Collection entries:
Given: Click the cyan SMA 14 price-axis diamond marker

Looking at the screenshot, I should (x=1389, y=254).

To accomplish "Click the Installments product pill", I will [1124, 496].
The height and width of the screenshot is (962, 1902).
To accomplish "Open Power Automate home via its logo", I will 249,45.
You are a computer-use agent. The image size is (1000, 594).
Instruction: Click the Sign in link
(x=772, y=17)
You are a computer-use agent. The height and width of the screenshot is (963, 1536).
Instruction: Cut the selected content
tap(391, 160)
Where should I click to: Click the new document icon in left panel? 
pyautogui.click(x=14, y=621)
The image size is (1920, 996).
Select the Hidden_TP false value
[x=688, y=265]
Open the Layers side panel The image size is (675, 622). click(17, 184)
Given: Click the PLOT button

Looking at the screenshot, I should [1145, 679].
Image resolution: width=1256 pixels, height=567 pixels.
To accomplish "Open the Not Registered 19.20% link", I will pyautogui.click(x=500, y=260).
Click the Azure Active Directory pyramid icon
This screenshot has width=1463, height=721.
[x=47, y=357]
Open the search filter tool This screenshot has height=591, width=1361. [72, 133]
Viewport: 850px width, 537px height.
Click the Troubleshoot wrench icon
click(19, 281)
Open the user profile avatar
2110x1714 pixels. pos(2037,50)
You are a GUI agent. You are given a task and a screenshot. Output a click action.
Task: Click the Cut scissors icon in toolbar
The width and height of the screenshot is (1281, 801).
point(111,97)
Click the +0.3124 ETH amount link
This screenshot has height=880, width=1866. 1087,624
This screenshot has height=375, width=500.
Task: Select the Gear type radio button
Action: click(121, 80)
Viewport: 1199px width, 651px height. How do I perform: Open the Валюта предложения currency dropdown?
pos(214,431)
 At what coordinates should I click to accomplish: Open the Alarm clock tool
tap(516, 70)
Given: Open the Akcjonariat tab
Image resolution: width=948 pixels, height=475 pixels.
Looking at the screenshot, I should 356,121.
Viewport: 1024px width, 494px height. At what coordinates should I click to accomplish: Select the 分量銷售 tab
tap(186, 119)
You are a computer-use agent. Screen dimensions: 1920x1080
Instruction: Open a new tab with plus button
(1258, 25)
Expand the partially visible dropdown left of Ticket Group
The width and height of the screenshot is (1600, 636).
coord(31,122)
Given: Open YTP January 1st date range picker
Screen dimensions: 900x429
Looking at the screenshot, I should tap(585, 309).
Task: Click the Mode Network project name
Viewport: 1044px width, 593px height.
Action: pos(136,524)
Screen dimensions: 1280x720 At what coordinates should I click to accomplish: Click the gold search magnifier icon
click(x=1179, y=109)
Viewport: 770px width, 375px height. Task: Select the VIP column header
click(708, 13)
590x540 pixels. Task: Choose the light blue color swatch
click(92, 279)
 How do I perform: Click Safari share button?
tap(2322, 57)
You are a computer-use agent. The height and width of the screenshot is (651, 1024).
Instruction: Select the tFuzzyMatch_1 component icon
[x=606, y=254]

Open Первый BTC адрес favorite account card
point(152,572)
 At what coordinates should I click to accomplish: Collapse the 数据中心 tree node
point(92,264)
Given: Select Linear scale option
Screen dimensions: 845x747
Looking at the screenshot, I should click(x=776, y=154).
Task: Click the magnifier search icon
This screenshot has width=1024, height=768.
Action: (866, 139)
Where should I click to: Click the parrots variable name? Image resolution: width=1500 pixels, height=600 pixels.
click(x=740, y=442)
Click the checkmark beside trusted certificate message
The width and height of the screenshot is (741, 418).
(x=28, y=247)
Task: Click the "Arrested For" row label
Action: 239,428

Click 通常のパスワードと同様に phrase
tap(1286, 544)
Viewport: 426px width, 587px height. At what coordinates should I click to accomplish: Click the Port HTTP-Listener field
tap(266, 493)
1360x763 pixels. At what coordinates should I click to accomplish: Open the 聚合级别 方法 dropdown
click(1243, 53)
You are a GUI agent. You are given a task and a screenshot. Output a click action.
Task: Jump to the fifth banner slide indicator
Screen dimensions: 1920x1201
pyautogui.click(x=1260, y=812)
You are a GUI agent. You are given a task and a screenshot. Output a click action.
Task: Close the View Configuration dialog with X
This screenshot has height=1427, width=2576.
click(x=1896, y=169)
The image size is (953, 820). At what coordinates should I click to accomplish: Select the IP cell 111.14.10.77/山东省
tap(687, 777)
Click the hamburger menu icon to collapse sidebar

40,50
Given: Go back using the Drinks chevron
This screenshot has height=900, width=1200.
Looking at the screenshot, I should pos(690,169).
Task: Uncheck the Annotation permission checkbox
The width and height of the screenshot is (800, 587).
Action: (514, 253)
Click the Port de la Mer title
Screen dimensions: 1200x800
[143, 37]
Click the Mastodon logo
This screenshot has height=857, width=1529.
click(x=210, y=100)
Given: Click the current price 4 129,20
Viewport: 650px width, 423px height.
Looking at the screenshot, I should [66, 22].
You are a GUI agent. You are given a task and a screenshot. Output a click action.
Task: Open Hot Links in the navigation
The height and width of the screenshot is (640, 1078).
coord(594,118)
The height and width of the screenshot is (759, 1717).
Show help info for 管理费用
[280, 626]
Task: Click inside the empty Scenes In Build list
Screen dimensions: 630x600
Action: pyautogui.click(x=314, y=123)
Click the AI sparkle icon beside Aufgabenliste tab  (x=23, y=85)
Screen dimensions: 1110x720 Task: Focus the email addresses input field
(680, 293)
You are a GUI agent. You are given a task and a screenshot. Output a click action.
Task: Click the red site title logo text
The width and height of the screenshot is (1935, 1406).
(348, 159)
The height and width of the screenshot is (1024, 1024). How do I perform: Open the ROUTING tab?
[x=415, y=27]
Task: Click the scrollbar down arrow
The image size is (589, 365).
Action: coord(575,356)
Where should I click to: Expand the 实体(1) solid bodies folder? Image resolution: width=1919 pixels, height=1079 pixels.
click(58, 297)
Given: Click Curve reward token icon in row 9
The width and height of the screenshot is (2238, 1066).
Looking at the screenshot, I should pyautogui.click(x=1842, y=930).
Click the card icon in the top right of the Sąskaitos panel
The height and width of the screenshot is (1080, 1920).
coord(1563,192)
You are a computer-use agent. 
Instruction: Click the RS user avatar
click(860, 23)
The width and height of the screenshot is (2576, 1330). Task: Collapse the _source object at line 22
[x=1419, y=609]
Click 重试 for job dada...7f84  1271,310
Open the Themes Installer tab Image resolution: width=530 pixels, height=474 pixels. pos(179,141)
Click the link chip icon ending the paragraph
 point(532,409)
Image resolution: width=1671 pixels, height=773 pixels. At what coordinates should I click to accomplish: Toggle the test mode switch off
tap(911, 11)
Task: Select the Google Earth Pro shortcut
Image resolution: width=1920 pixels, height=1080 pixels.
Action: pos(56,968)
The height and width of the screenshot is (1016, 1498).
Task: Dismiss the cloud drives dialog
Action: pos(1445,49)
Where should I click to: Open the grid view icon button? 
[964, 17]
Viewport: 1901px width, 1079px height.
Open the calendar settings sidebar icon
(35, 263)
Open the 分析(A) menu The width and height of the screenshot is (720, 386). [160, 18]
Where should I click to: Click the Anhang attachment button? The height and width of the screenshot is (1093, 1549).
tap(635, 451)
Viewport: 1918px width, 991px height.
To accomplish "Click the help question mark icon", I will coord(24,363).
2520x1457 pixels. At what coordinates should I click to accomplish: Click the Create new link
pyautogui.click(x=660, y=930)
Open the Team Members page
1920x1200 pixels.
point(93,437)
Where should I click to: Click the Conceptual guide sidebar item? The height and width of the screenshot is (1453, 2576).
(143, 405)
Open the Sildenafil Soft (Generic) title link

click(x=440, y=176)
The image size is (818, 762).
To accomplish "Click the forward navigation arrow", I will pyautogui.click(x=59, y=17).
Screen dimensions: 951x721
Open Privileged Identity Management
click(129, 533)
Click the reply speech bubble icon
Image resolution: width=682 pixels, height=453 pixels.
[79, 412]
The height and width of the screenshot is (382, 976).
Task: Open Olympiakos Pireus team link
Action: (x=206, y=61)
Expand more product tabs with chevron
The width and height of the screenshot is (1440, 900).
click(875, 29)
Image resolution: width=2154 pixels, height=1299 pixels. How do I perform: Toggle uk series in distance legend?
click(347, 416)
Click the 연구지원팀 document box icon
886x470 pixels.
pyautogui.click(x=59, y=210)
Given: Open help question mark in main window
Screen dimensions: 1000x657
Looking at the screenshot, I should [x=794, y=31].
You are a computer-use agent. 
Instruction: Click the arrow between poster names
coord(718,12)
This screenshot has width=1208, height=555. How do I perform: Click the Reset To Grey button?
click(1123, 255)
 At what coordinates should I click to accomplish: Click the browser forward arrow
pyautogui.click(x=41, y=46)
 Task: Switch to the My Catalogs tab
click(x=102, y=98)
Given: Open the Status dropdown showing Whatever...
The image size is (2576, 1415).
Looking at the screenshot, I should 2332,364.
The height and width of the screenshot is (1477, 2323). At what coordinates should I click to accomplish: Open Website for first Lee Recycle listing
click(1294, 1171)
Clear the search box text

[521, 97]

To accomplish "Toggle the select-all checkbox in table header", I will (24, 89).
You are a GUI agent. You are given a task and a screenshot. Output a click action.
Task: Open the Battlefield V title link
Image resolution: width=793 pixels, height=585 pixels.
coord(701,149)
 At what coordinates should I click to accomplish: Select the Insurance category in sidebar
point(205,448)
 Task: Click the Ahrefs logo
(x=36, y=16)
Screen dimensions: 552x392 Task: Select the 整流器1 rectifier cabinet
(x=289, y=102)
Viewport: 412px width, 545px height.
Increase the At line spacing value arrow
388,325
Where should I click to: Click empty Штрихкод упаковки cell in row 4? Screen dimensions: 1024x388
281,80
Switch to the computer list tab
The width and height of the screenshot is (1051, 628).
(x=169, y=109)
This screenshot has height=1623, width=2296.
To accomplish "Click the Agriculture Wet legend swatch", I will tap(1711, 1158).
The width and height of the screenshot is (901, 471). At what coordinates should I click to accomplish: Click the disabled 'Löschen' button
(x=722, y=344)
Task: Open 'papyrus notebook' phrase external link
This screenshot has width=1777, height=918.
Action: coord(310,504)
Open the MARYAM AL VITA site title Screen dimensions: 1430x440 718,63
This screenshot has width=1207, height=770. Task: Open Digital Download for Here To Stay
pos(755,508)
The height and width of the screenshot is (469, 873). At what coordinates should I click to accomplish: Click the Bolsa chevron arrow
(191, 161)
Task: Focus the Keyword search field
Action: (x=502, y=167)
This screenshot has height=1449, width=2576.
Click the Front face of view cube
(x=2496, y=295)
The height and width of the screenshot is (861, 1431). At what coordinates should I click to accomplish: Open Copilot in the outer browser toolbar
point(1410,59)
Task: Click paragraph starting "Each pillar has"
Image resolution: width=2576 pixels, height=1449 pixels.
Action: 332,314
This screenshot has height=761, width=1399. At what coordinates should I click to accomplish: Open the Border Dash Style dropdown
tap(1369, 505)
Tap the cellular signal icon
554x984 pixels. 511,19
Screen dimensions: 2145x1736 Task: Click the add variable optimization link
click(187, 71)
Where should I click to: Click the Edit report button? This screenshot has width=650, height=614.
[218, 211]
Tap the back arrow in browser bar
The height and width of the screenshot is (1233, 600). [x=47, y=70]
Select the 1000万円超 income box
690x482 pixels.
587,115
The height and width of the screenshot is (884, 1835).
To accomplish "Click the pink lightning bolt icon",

Work to be completed:
Return the lines of data above starting at the line containing "Given: Select Linear scale option" and ending at the line containing "Action: (866, 139)", with nothing changed.

Answer to the task:
Given: Select Linear scale option
Screen dimensions: 845x747
Looking at the screenshot, I should click(x=776, y=154).
Task: Click the magnifier search icon
This screenshot has width=1024, height=768.
Action: (866, 139)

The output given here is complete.